>> Begin EXTRACT TO READ

In the first post of this series I talked about transmissibility, but I never really explained it. Let’s back up and finish that thought while showing why I think double-digressive shock valving is the key to good grip. This is going to be fairly technical, but if you slog through it to the end I think you’ll feel rewarded.
In Figure 1 below I’ve reproduced the standard one degree of freedom (1-DOF) transmissibility vs. frequency ratio chart that’s in all textbooks (and many papers) about vibration isolation. A 1-DOF model means one spring and one mass. Most of you probably already know that a standard car suspension is at least 2-DOF at each corner, i.e. it has two masses (sprung and unsprung) which can both move. This was illustrated in the previous blog post. Therefore it takes two numbers to describe the state of the system, i.e. two positions, one for each mass, thus 2-DOF. So, the figure below is for a model that’s even simpler than a real suspension, but I think we can learn a basic truth or two from it nonetheless.
So, what does “frequency ratio” mean? That means the ratio of any particular input frequency to the natural frequency of the system, i.e. the Fn we talked about previously.
So, a frequency ratio of 1.0 on the horizontal axis means 1.0 x Fn which is Fn. A ratio of 2 means a frequency of 2Fn. Remember, a typical Fn for a sporty car might be 1.5Hz, so a ratio of 2 would mean 2 x 1.5 = 3Hz for that particular system. This is the ratio of the frequency, the cyclic rate, of a disturbance to the system as compared to the system natural frequency.
The transmissibility ratio, let’s call it T, are the numbers listed vertically on the left side of the chart. They mean the ratio of response to input. So if the T is 1, it means that if the tire (in our case) encounters a bump 1 inch high then the mass of the car (the sprung mass in our case) will also move up 1″. The ratio of output to input (T) is then 1.
This is exactly the case at zero frequency ratio (the left, vertical axis) and it might represent, for instance, going over bumps very slowly. Imagine slowly creeping over a series of 4″ high speed bumps. How much does the car lift over each one? Right. 4 inches. If you go slow enough the spring won’t compress at all and the sprung mass won’t bounce upward.

>> End EXTRACT TO READ

DIRECTIVE A - From the suspension text, list each abbreviation or symbol that it gives a stated meaning for, along with that meaning.
The suspension text and the listing have no connection to each other.

>> Begin LISTED RECORDS

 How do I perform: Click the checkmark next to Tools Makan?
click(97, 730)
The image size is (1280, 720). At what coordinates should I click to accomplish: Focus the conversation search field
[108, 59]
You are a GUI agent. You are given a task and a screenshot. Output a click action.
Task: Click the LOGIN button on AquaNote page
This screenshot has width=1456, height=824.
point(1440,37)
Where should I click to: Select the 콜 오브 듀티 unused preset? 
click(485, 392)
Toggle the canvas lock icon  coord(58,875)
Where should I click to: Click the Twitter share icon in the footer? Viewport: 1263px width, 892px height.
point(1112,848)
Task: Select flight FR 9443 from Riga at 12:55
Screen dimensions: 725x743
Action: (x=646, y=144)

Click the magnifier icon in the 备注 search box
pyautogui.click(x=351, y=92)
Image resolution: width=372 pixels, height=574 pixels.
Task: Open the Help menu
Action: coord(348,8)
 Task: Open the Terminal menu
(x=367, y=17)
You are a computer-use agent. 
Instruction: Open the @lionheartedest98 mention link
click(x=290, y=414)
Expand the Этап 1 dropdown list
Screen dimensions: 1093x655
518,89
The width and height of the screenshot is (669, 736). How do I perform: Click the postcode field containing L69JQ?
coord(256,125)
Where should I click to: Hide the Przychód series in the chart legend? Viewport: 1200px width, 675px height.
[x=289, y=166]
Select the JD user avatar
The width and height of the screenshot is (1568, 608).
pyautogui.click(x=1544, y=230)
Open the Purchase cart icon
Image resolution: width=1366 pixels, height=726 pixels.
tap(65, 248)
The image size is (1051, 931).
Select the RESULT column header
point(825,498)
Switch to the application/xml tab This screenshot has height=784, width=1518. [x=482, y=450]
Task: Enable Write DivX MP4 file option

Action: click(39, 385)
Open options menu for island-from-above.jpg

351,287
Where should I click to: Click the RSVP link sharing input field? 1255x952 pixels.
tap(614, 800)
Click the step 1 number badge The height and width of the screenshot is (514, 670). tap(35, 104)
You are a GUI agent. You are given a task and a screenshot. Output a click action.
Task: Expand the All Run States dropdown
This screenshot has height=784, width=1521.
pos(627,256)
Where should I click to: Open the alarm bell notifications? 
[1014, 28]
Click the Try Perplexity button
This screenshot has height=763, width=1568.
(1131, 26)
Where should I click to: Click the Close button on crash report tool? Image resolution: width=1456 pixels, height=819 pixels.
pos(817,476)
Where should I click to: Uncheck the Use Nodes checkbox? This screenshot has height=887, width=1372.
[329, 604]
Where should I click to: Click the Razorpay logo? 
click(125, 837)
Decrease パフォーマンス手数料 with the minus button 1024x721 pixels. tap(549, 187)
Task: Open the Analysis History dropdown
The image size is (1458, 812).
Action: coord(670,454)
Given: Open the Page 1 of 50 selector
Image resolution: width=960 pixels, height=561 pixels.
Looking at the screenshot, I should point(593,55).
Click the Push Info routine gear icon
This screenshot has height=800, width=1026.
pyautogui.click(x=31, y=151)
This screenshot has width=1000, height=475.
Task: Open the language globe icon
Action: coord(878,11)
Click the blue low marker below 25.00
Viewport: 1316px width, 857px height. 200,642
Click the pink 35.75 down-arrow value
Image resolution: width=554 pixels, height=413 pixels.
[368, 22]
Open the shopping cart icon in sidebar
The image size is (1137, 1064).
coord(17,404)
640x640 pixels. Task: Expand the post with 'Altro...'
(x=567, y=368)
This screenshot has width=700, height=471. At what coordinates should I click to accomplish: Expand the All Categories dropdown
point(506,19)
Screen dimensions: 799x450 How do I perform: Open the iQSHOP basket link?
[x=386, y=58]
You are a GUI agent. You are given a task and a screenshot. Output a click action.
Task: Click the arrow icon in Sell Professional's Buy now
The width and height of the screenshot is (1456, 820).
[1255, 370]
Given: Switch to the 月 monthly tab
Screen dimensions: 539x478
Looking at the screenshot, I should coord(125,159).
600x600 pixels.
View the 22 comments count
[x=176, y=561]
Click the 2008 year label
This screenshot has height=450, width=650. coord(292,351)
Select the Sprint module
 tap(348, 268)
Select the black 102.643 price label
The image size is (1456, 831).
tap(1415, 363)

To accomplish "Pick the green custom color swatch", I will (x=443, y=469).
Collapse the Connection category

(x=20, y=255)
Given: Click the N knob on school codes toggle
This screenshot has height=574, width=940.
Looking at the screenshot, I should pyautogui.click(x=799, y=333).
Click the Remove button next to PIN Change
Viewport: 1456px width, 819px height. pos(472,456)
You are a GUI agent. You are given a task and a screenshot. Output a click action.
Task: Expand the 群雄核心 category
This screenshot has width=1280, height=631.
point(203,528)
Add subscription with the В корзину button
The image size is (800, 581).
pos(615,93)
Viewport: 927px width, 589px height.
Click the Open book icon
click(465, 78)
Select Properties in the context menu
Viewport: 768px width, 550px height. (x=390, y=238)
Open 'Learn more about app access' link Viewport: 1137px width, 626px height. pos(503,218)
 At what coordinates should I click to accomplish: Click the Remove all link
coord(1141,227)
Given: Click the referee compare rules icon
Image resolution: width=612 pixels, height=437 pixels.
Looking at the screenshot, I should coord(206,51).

>> End LISTED RECORDS

DIRECTIVE B - In the listing, substitute "screen capture" for every "screenshot". Start at the line that has "The image size is (1280, 720).", stop after the line that has "coord(256,125)", and return only those lines.

EXPECTED ANSWER A -
DOF: degree of freedom (as in 1-DOF and 2-DOF)
Fn: the natural frequency of the system
T: the transmissibility ratio

EXPECTED ANSWER B -
The image size is (1280, 720). At what coordinates should I click to accomplish: Focus the conversation search field
[108, 59]
You are a GUI agent. You are given a task and a screen capture. Output a click action.
Task: Click the LOGIN button on AquaNote page
This screen capture has width=1456, height=824.
point(1440,37)
Where should I click to: Select the 콜 오브 듀티 unused preset? 
click(485, 392)
Toggle the canvas lock icon  coord(58,875)
Where should I click to: Click the Twitter share icon in the footer? Viewport: 1263px width, 892px height.
point(1112,848)
Task: Select flight FR 9443 from Riga at 12:55
Screen dimensions: 725x743
Action: (x=646, y=144)

Click the magnifier icon in the 备注 search box
pyautogui.click(x=351, y=92)
Image resolution: width=372 pixels, height=574 pixels.
Task: Open the Help menu
Action: coord(348,8)
 Task: Open the Terminal menu
(x=367, y=17)
You are a computer-use agent. 
Instruction: Open the @lionheartedest98 mention link
click(x=290, y=414)
Expand the Этап 1 dropdown list
Screen dimensions: 1093x655
518,89
The width and height of the screen capture is (669, 736). How do I perform: Click the postcode field containing L69JQ?
coord(256,125)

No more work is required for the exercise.